Maruki Dury, Polynésie la 1ère : Les dépistages ont eu lieu aujourd’hui au centre Vaima à Papeete. Qu’est-ce que ces petites machines qu’on a vues vous apportent comme informations ?
Maeva Wong Fat, néphrologue à Dial’Isis : « Nous avons utilisé un tensiomètre pour mesurer la tension artérielle, et des lecteurs de glycémie pour mesurer la glycémie dans le sang, afin de détecter l’hypertension artérielle avec le tensiomètre et de détecter le diabète avec la glycémie, qui sont les deux principaux facteurs de risque pour développer la maladie rénale chronique. »
M.D : Pourquoi ces deux maladies peuvent-elles avoir des conséquences sur les reins ?
M. Wong Fat : « Les maladies telles que le diabète et l’hypertension artérielle, si on ne les traite pas, si on ne prend pas ses médicaments et qu’on ne fait pas attention à son alimentation, elles vont évoluer silencieusement, elles vont abîmer le rein. »
Est-ce qu’on peut évaluer les reins dans la vie de tous les jours ?
« Malheureusement la maladie rénale est silencieuse, comme nous l’avons dit. Elle est indolore. Elle ne fait pas mal. Donc, en fait, quand on a une hypertension artérielle ou quand on a un diabète, il y a un dépistage qui se fait de manière systématique avec une prise de sang et un échantillon urinaire. »
Et à quel moment sait-on que les reins ne fonctionnent pas bien ?
« On ne peut pas savoir que les reins ne fonctionnent pas bien, sauf si vous faites une prise de sang. C’est pour cela que cette prise de sang est obligatoire chaque fois que l’on a un facteur de risque pour développer la maladie rénale chronique. C’est le seul moyen de savoir si le rein dysfonctionne. Et malheureusement, on devient symptomatique, lorsque les reins fonctionnent à 10%. Et là, c’est trop tard parce que c’est là où l’on doit se rendre compte cliniquement, car c’est à ce moment-là que le traitement devient nécessaire, le traitement par la dialyse ou par la greffe. »
« On devient symptomatique, lorsque les reins fonctionnent à 10%. »
Maeva Wong Fat, néphrologue à Dial’Isis.
Donc là, on en arrive au stade de l’insuffisance rénale. Vous trouvez qu’on ne fait pas assez de prévention ?

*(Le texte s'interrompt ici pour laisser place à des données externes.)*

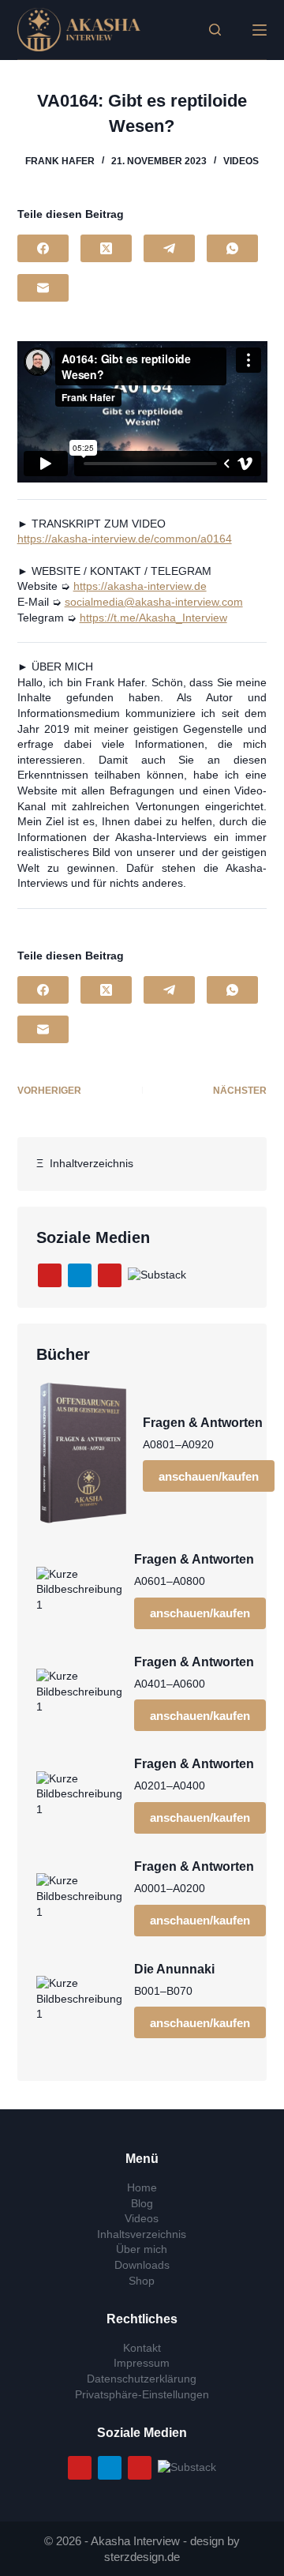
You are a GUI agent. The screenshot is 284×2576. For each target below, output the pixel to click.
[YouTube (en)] (109, 1275)
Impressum (142, 2362)
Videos (241, 161)
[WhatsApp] (232, 248)
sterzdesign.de (142, 2556)
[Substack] (157, 1274)
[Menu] (259, 30)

« Effectivement, on parle souvent de dialyse, de greffe, on parle de traitement curatif de la maladie rénale chronique. Notre objectif, en tant que néphrologue, en tant que médecin et de structure de santé, c’est de prévenir la maladie. Et la prévention passe par des actions comme celles que nous avons réalisées aujourd’hui : des actions de dépistage, des actions de sensibilisation, d’information, parce que l’insuffisance rénale, la maladie rénale chronique, est souvent méconnue. »
Quand il y a une insuffisance rénale et donc un gros problème de santé, on doit être dialysé pour continuer à vivre. Comment fonctionne la dialyse ? Quel est le principe ?
« Il faut savoir que le rein est un filtre. C’est-à-dire qu’il va épurer les déchets que nous produisons tous les jours. Il va épurer les déchets et l’eau en excès via l’urine. Donc forcément, quand le rein ne fonctionne plus, nous accumulons ces déchets et de l’eau, et la dialyse permet d’éliminer les déchets du sang et l’eau en excès. »
Il y a un centre lourd de dialyse en Polynésie, qui se trouve à l’hôpital du Taaone. Comment ça se passe pour les patients des îles ?
« Les patients des îles ont un choix. Il existe la dialyse à domicile par le sang, que l’on appelle hémodialyse à domicile par le sang. Il y a la dialyse péritonéale par le ventre, qui se fait à domicile. Donc, si le patient des îles se sent capable de faire sa dialyse à domicile et qu’il n’a pas de contre-indication médicale, à ce moment-là, on peut lui proposer la dialyse à domicile pour qu’il reste dans son île. Malheureusement, s’il y a une contre-indication médicale ou que le patient ne se sent pas capable de faire sa dialyse, il est obligé d’aller dans des centres de dialyse qui se trouvent soit à Tahiti, soit à Moorea, Raiatea ou Bora Bora. »
Quand on se fait dialyser, cela peut durer des années, voire même jusqu’à la mort. Les transplantations rénales sont possibles en Polynésie, mais quelles sont les principales difficultés ?
« Les principales difficultés, malheureusement, c’est un refus de dons. Donc, nous n’avons pas assez de greffons, de donneurs. »
Ce qu’il faut savoir
- Le fait : La Polynésie fait face à une pénurie de donneurs d’organes pour les patients en dialyse.
- Qui est concerné : Les patients atteints de maladies rénales et leurs familles.
- Quand : Actuellement, avec un besoin croissant de sensibilisation.
- Où : Polynésie française.
Chiffres clés
- 613 patients en dialyse au 4 mars 2026.
Concrètement, pour vous
- Ce qui change : Augmentation des dépistages et sensibilisation sur les maladies rénales.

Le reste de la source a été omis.